[Parts of the exercise]:
a. Please quote the post on certifying Linux for automotive safety between "The major problems" and "the to-do list.", inclusive.
b. According to the post on certifying Linux for automotive safety, what does Red Hat treat as the specification for Linux?

[Excerpt to read]:
━━━━━━━━━━━━━━━━━━━━━━━━━━━━━━

May 25, 2025 Derek Jones 4 comments

This week there was an announcement on the system-safety mailing list that the Red Hat In-Vehicle Operating System (a version of the Linux kernel, plus a few subsystems) had been certified as being “… capable for use in ASIL B applications, …”. The Automotive Safety Integrity Levels (ASIL A is the lowest level, with D the highest; an example of ASIL B is controlling brake lights) are defined by ISO 26262, an international standard for functional safety of electrical and/or electronic systems installed in production road vehicles.

Given all I had heard about the problems that needed to be solved to get a safety certification for something as large and complicated as the Linux kernel, I wanted to know more about how Red Hat had achieved this certification.

The traditional, idealised, approach to certifying software is to check that all requirements are documented and traceable to the design, source code, tests, and test results. This information can be used to ensure that every requirement is implemented and produces the intended behavior, and that no undocumented functionality has been implemented.

When this approach is not practical (because of onerous time/cost), a potential get out of jail card is to use a Rigorous Development Process. Certification friendly development processes appear to revolve around lots of bureaucracy and following established buzzword techniques. The only development processes that have sometimes produced very reliable software all involve spending lots of time/money.

The major problems with certifying Linux are the apparent lack of specification/requirements documents, and a development process that does not claim to be rigorous.

The Red Hat approach is to treat the Linux man pages as the specification, extract the requirements from these pages, and then write the appropriate tests. Traceability looks like it is currently on the to-do list.

━━━━━━━━━━━━━━━━━━━━━━━━━━━━━━

Rows showing where targets appear:
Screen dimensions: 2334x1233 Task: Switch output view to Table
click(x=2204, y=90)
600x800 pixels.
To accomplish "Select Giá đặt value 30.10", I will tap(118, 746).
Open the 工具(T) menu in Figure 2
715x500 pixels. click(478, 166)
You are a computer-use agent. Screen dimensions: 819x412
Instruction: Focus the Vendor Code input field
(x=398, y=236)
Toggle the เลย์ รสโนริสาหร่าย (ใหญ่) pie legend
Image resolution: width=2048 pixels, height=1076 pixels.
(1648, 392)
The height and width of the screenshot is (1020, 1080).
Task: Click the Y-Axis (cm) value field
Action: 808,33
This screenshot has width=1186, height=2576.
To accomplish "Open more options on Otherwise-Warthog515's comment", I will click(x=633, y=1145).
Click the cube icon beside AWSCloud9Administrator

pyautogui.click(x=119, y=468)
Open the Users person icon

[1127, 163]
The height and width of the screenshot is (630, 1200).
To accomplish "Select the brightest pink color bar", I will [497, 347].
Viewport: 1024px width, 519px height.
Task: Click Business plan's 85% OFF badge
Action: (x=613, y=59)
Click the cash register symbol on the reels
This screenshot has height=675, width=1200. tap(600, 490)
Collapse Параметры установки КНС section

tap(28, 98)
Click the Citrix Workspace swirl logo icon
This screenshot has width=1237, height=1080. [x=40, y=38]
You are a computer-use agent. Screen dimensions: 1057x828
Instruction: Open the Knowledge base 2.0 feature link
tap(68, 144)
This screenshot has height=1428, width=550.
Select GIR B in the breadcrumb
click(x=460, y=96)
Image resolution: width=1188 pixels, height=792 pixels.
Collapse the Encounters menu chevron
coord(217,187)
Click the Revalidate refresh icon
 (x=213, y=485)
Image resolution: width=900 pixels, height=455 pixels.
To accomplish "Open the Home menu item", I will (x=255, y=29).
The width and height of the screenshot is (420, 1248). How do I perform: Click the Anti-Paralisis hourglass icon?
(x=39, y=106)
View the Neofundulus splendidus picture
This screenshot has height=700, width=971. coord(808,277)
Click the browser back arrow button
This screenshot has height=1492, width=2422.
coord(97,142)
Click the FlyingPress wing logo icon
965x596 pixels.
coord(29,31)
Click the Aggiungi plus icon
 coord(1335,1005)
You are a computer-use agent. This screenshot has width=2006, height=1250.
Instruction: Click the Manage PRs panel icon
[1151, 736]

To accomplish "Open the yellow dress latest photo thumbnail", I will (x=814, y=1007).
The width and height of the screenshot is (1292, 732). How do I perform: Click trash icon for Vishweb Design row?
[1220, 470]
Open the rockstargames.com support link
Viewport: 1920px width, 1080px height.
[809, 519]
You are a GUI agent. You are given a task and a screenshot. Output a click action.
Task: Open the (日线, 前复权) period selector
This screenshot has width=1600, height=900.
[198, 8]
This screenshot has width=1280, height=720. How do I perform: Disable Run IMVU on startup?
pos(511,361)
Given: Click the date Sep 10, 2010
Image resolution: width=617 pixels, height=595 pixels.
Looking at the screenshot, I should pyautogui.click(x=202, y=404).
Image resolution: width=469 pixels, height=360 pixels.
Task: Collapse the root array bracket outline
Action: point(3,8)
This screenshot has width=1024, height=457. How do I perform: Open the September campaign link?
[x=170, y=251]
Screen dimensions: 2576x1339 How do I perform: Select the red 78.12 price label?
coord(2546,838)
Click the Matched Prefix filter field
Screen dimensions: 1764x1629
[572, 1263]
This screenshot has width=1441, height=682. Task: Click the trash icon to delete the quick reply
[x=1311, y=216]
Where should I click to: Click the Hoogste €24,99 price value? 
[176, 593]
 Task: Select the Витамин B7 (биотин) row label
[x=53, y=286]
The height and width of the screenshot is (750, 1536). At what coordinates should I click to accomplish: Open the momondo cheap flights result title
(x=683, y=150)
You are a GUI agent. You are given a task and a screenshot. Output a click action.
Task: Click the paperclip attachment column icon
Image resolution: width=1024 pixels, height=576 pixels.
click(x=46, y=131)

━━━━━━━━━━━━━━━━━━━━━━━━━━━━━━

[Responses for each task]:
a.
The major problems with certifying Linux are the apparent lack of specification/requirements documents, and a development process that does not claim to be rigorous.

The Red Hat approach is to treat the Linux man pages as the specification, extract the requirements from these pages, and then write the appropriate tests. Traceability looks like it is currently on the to-do list.

b. The Linux man pages.